1420, 20-21 mai : Le honteux traité de Troyes dénie la légitimité du dauphin Charles et prétend le priver
de ses droits monarchiques au profit de Henri V d'Angleterre.
1425 (environ) : Jeanne entend pour la première fois des voix mystérieuses.
1429 Janvier : Jeanne se rend à Vaucouleurs, auprès de Robert de Baudricourt, capitaine de cette place
pour le Roi.
22 février : Jeanne quitte Vaucouleurs, ayant conquis à sa cause Baudricourt.
6 mars : Elle rencontre Charles VII à Chinon.

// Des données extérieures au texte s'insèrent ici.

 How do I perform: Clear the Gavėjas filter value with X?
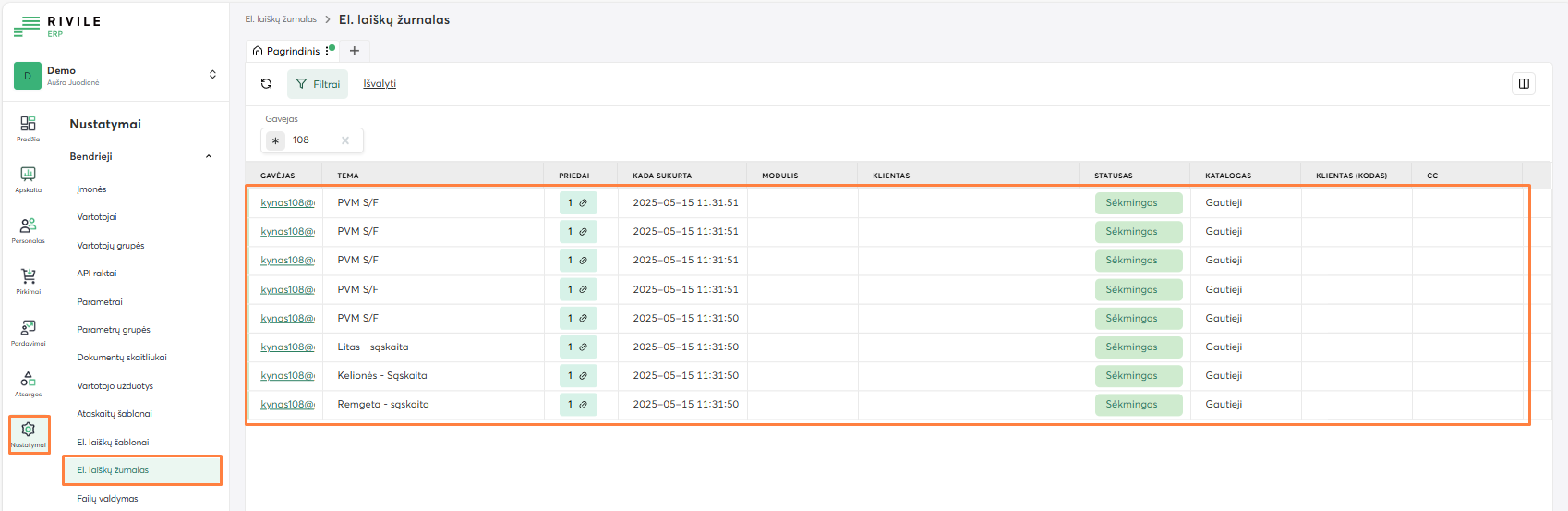click(345, 140)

22 mars : Lettre (ultimatum au nom du Ciel) de Jeanne aux Anglais.
29 avril : Jeanne entre dans Orléans assiégé.
4-7 mai : Prise des bastilles anglaises encerclant Orléans.
8 mai : Les Anglais lèvent le siège.
18 juin : Victoire de Patay.
17 juillet : Charles VII est sacré à Reims.

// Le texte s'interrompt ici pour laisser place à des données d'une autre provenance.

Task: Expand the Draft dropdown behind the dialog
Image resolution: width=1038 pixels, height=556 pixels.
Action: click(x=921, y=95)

Décembre : Échec de Jeanne d'Arc à La Charité sur Loire. Lettres patentes de Charles VII anoblissant
le père de Jeanne et toute sa descendance.
1430, 23 mai : Tentant de secourir Compiègne, Jeanne tombe aux mains de Jean de Luxembourg, du
parti bourguignon.
Entre la mi-juillet et le 24 octobre (on ne peut préciser davantage) : Jeanne risque la mort en tentant
de s'échapper du château de Beaurevoir.
6 décembre : Jean de Luxembourg vend Jeanne d'Arc aux Anglais moyennant 10 000 écus d'or.

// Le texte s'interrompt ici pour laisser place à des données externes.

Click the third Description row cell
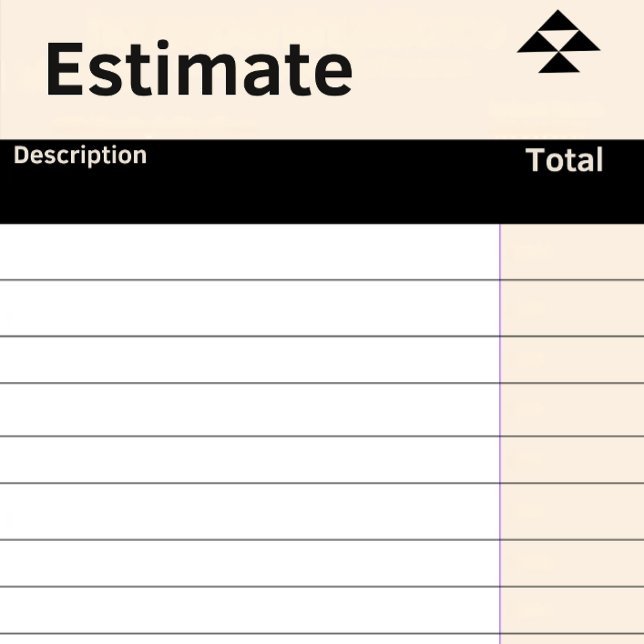644x644 pixels. point(249,360)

23 décembre : Jeanne à Rouen, où réside Pierre Cauchon, évêque-comte de Beauvais (Jeanne a été
arrêtée dans son diocèse), dépossédé de son siège.
1431, 9 janvier-23 mai : Présidé par l'évêque de Beauvais, a lieu à Rouen - pour hérésie et sorcellerie
- le procès de Jeanne devant un tribunal d'Église.
24 mai : Jeanne, ayant fait " soumission ", est condamnée à la prison perpétuelle.
28 mai : Ayant constaté que Jeanne avait repris ses habits d'homme, les docteurs la considèrent
aussitôt comme " relapse ".
29 mai : Jeanne d'Arc est condamnée à mourir brûlée vive, comme hérétique et relapse.
30 mai : Elle meurt sur le bûcher, place du Vieux-Marché à Rouen.
1450, 15 février : Charles VII ordonne une information nouvelle sur le procès et la condamnation de
Rouen.
1452 : Début d'une enquête ecclésiastique parallèle.
1455, 11 juin : Rescrit du pape Calixte III (rendu à la requête d'Isabelle d'Arc, mère de Jeanne, et des
frères de Jeanne, Jean et Pierre d'Arc du Lys) pour procéder à la révision du jugement de 1431.
7 novembre : Début du procès (contumace, car Pierre Cauchon est mort en 1442) sur le fait d'annulation
de la condamnation de Jeanne.
1456, 7 juillet : Sentence de nullité du procès et de la condamnation de 1431.
1909, 18 avril: Jeanne est béatifiée.
1920, 16 mai : Canonisation de Jeanne.